“We recognize and affirm the value of physiologic birth for women, babies, families and society and the value of appropriate interventions based on the best available evidence to achieve optimal outcomes for mothers and babies.”
My first exposure to home birth was in 1980, during my pediatric residency, when a paramedic burst through the NICU doors with a limp, blue baby in his arms–the product of a home birth gone very wrong. We cared for her as best we could, but she died a few hours later.
The baby’s young parents were devastated, of course. They had chosen to deliver their baby themselves at home rather than opt to give birth in the hospital. Though they had read volumes on normal birth, they’d given little thought to the possibility of complications–in this case shoulder dystocia and a tight nuchal cord–and by the time the paramedics were called it was simply too late.
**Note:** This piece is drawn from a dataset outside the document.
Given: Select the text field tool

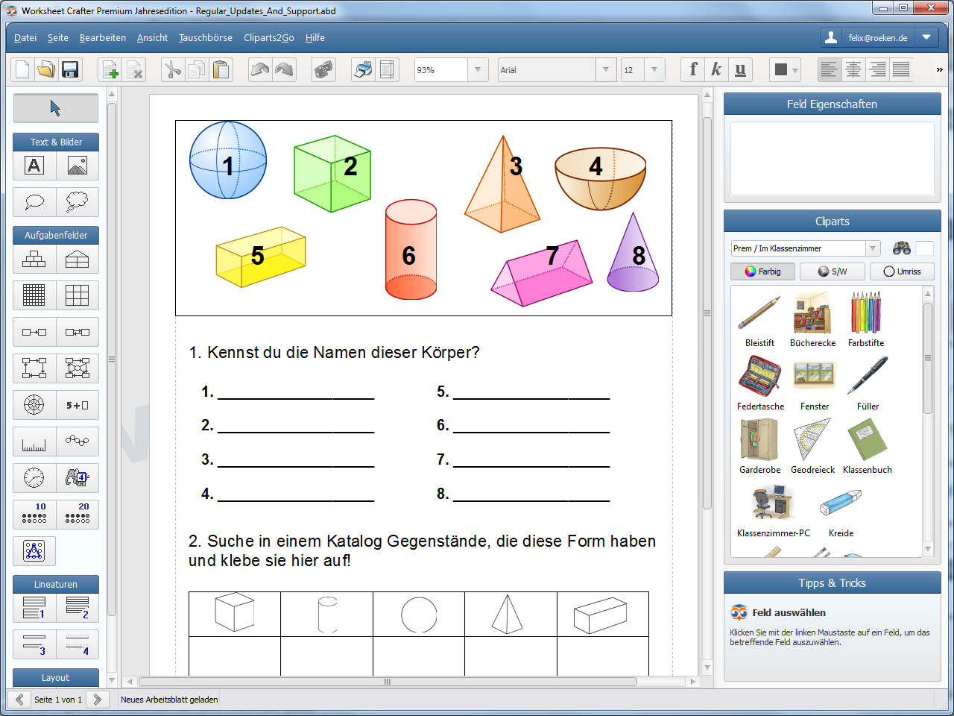Looking at the screenshot, I should 34,166.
That tragic experience shaped my opinion of home birth for the next twenty-five years: I concluded that having a baby at home was a risky, irresponsible thing to do. Not until long afterward did I stop to think that maybe the problem with this particular birth was not that it was a home birth per se, but that it had been poorly planned by inexperienced/overconfident parents with no midwife and no access to timely emergency aid.
The big question here in 2011, then: Is home birth a safe alternative to hospital birth? What are the real risks?
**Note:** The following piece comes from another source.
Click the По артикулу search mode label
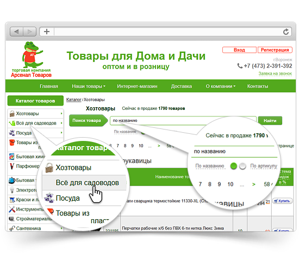The width and height of the screenshot is (299, 253). point(264,166)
Let’s take a quick look at the pros and cons in the medical literature. (A big thank you to Professor Saraswathi Vedam, Director of the Division of Midwifery at the University of British Columbia–and the driving force behind the Home Birth Consensus Summit–for her Annotated Guide to Home Birth Literature.)
Evidence supporting home birth as a safe alternative to hospital birth:
A number of studies in North America and particularly in Europe have demonstrated that planned, midwife-assisted home births within an organized system of care can be safe for low-risk mothers and their babies (more on my italicized qualifiers below), and in many cases results in fewer complication-prone interventions as well. Some highlights (more can be found in the Annotated Guide):
1) Maternal and infant mortality and morbidity (complications resulting from birth):
- Janssen and colleagues (British Columbia, 2009): found no increase in risk of death or serious morbidity for either mother or baby from low-risk, registered midwife-attended home birth compared with hospital birth.
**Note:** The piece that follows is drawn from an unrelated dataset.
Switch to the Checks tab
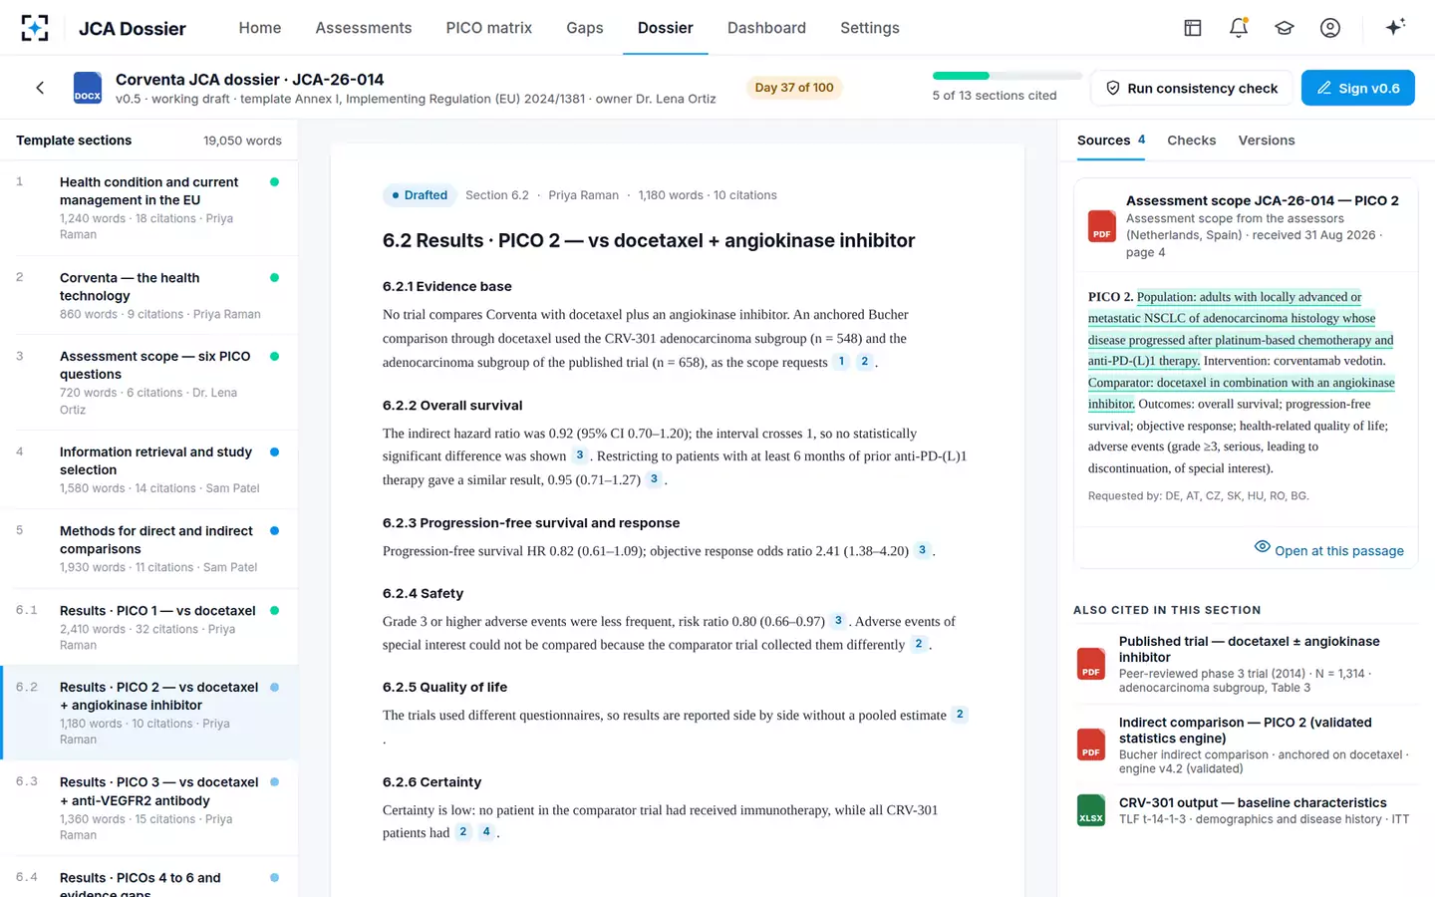The height and width of the screenshot is (897, 1435). 1192,141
- de Jonge, et al, (the Netherlands, 2009): studied 529,000 low-risk women; no increased risk of death or severe newborn morbidity in home birth vs. hospital.
- Leslie and Romano (United Stated, 2007): low-risk out-of-hospital births had similar rates of neonatal mortality and morbidity, including birth trauma and NICU admission, compared with hospital births.
- Janssen, et al (British Columbia, 2002): found no difference between low-risk home and hospital birth in regard to serious neonatal complications requiring NICU care.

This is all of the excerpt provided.